**** Entries shown

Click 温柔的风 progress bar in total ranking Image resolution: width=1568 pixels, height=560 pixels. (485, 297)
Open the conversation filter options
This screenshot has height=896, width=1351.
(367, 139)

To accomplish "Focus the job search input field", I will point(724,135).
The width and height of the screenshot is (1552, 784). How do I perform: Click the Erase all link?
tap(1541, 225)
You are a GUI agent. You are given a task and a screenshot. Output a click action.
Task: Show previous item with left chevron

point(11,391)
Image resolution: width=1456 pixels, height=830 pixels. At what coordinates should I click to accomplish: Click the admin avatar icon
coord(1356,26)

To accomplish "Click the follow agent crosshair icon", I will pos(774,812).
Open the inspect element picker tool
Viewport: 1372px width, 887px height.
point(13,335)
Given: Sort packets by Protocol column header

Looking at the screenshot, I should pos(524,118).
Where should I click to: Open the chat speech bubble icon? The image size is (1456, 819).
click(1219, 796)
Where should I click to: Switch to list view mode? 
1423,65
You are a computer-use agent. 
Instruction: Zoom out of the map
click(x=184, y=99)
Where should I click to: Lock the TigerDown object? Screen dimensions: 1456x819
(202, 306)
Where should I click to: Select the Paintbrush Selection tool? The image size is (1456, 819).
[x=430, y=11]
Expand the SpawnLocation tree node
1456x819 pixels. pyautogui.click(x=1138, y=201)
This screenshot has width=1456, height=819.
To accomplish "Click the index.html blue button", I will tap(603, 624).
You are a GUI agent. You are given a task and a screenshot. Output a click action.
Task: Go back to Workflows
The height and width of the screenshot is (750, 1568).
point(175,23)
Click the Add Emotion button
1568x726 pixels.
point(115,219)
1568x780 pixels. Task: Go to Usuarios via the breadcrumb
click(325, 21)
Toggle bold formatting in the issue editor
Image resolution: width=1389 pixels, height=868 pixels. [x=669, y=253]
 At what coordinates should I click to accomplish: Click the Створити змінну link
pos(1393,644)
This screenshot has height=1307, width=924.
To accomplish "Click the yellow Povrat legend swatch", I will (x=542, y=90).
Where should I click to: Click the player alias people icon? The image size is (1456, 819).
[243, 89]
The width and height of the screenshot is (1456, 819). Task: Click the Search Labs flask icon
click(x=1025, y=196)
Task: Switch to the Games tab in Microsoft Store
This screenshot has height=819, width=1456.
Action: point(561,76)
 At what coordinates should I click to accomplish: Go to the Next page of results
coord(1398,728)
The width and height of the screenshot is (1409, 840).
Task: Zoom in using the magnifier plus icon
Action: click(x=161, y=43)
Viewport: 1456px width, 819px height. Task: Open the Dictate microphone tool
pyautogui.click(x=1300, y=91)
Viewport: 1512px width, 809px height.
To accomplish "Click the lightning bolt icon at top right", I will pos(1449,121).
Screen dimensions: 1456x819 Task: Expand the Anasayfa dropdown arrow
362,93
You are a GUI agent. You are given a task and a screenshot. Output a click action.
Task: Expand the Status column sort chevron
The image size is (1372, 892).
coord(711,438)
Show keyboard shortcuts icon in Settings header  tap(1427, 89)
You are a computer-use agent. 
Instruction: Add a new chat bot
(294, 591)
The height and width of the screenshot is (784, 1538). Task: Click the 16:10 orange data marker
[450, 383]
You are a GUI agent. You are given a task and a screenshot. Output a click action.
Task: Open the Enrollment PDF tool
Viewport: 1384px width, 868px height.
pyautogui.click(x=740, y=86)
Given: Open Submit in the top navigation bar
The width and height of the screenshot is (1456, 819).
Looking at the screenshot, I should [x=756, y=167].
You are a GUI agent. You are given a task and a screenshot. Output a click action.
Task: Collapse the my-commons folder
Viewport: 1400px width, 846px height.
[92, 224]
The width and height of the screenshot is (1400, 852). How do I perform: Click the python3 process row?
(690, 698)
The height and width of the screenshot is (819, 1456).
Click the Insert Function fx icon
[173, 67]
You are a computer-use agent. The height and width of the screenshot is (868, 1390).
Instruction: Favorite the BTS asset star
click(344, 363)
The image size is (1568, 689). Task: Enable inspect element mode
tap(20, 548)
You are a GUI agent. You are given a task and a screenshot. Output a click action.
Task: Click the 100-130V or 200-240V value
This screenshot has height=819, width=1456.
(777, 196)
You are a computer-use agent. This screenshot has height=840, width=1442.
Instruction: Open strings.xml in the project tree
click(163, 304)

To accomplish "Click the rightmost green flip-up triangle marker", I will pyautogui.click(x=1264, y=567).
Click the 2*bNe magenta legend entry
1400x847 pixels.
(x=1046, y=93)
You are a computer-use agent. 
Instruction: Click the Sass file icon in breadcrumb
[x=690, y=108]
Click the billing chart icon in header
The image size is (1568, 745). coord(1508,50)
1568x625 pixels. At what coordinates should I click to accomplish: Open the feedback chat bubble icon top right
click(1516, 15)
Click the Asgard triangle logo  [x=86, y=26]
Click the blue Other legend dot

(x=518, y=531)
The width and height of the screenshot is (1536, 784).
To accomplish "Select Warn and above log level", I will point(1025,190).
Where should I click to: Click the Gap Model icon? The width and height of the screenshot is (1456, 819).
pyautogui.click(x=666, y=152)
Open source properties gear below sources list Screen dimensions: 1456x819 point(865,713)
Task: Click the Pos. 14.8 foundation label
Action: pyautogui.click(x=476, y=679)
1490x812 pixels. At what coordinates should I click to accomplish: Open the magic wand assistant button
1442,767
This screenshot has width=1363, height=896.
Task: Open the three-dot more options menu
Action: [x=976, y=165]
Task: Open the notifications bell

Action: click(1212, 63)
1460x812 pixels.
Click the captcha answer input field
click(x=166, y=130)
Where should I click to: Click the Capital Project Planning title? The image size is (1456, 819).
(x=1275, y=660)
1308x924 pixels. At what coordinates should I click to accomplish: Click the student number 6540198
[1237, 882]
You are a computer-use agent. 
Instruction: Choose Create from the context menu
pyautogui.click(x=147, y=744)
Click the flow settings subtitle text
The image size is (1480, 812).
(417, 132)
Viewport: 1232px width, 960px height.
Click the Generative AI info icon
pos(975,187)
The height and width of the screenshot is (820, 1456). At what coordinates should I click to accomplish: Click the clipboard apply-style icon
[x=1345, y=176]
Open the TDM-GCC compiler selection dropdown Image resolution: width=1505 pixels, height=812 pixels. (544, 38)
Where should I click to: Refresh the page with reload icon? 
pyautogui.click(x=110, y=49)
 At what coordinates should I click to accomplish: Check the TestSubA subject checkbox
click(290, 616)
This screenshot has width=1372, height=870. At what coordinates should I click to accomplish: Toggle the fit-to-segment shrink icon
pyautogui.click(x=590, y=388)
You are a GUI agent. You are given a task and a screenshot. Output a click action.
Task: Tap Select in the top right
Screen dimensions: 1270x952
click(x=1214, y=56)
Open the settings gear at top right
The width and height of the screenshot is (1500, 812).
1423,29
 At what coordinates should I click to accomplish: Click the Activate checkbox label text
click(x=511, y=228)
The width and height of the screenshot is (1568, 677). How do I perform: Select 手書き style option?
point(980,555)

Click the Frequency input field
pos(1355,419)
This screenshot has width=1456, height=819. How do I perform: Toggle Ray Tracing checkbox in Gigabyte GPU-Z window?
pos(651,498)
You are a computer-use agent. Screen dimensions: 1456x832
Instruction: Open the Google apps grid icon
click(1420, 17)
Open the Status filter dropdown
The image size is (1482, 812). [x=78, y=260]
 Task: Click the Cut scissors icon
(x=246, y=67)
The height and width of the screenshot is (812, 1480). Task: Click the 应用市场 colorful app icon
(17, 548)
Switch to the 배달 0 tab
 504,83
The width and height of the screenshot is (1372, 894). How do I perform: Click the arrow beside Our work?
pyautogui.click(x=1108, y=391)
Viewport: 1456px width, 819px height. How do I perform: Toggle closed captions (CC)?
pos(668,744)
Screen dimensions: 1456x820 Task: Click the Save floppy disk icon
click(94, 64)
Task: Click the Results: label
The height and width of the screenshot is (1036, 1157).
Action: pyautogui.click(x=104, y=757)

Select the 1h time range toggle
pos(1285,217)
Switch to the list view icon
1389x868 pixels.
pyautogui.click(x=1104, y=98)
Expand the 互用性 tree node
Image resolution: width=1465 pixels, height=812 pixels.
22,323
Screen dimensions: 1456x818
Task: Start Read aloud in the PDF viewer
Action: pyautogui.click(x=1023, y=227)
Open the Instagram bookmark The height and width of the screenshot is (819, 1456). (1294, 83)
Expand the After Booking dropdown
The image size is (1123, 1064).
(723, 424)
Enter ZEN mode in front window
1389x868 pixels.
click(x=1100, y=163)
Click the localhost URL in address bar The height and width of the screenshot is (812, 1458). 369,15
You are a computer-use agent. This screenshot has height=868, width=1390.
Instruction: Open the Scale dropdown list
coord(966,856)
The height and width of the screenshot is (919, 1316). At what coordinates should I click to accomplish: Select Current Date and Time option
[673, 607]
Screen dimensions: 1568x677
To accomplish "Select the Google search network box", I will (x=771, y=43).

********

**Task statement:** Search the entries for "triangle" and show every line that has it.

**Answer for this exercise:**
To accomplish "Click the rightmost green flip-up triangle marker", I will pyautogui.click(x=1264, y=567).
Click the Asgard triangle logo  [x=86, y=26]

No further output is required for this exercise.